Trecho do texto.

Sinto que comecei a transbordar
quando tinha doze anos.
Numa noite de férias na praia, na
beliche de cima do quarto poeirento da casa da minha tia, eu me vi olhando para
o teto e pensando que eu não teria muito futuro pela frente. Nunca seria o que
eu queria, nunca faria o que eu queria, nem seria admirada, nem querida, nem
acolhida. Vi-me imersa em tamanha solidão e tristeza que chorei a noite toda,
completamente em silêncio para não acordar as minhas irmãs que dormiam ali
perto.
Eu sentia pela primeira vez que
minha alma parecia vazar de dentro de mim, e que não havia nada que eu pudesse
fazer para retê-la. Doía tanto que eu mal conseguia respirar, e eu não sabia
qual era a origem do vazamento.
Alguma coisa se forçava para
fora. Era um excesso de qualquer dor e tristeza que eu não conseguia descobrir
de onde vinha, e que simplesmente continuou vazando até criar um fluxo como de
uma cachoeira furiosa, e eu não conseguia mais pará-lo.
Era minha alma que tentava
escapar? Eram meus pensamentos? Eram meus sentimentos?

O que se pede.
**1)** Responda com base no relato acima:
(a) Com que idade o relato diz que começou o transbordamento?
(b) Em qual beliche do quarto a cena se passa?
(c) Para que o choro foi em completo silêncio?
**2)** Repita fielmente o trecho do relato que vai de "Alguma coisa se" até "Eram meus sentimentos?", inclusive.
**3)** Reescreva de forma mais curta, por favor, o parágrafo do relato que começa com "Numa noite de férias na praia", mantendo seus fatos principais.

Registros.

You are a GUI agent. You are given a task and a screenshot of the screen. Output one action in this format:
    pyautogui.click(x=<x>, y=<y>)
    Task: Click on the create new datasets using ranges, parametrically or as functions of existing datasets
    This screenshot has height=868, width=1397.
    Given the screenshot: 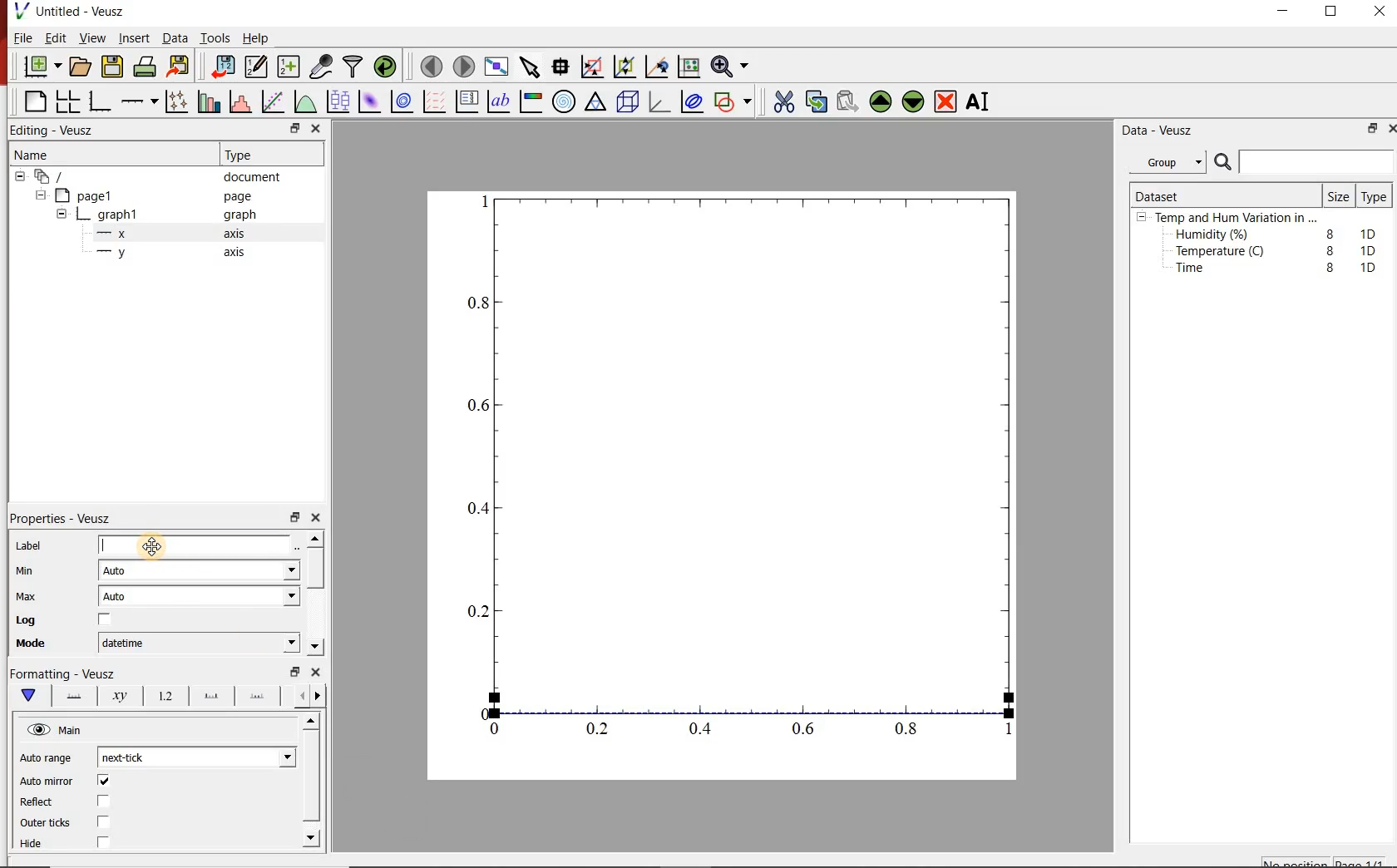 What is the action you would take?
    pyautogui.click(x=289, y=68)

Respostas.
**1)**
(a) Aos doze anos.
(b) Na beliche de cima.
(c) Para não acordar as irmãs que dormiam ali perto.

**2)**
Alguma coisa se forçava para
fora. Era um excesso de qualquer dor e tristeza que eu não conseguia descobrir
de onde vinha, e que simplesmente continuou vazando até criar um fluxo como de
uma cachoeira furiosa, e eu não conseguia mais pará-lo.
Era minha alma que tentava
escapar? Eram meus pensamentos? Eram meus sentimentos?

**3)** Numa noite de férias na praia, na beliche de cima do quarto poeirento da casa da tia, olhei para o teto e pensei que não teria muito futuro. Achei que nunca seria nem faria o que queria, nem seria admirada, querida ou acolhida. Tomada por solidão e tristeza, chorei a noite toda em silêncio para não acordar as irmãs que dormiam perto.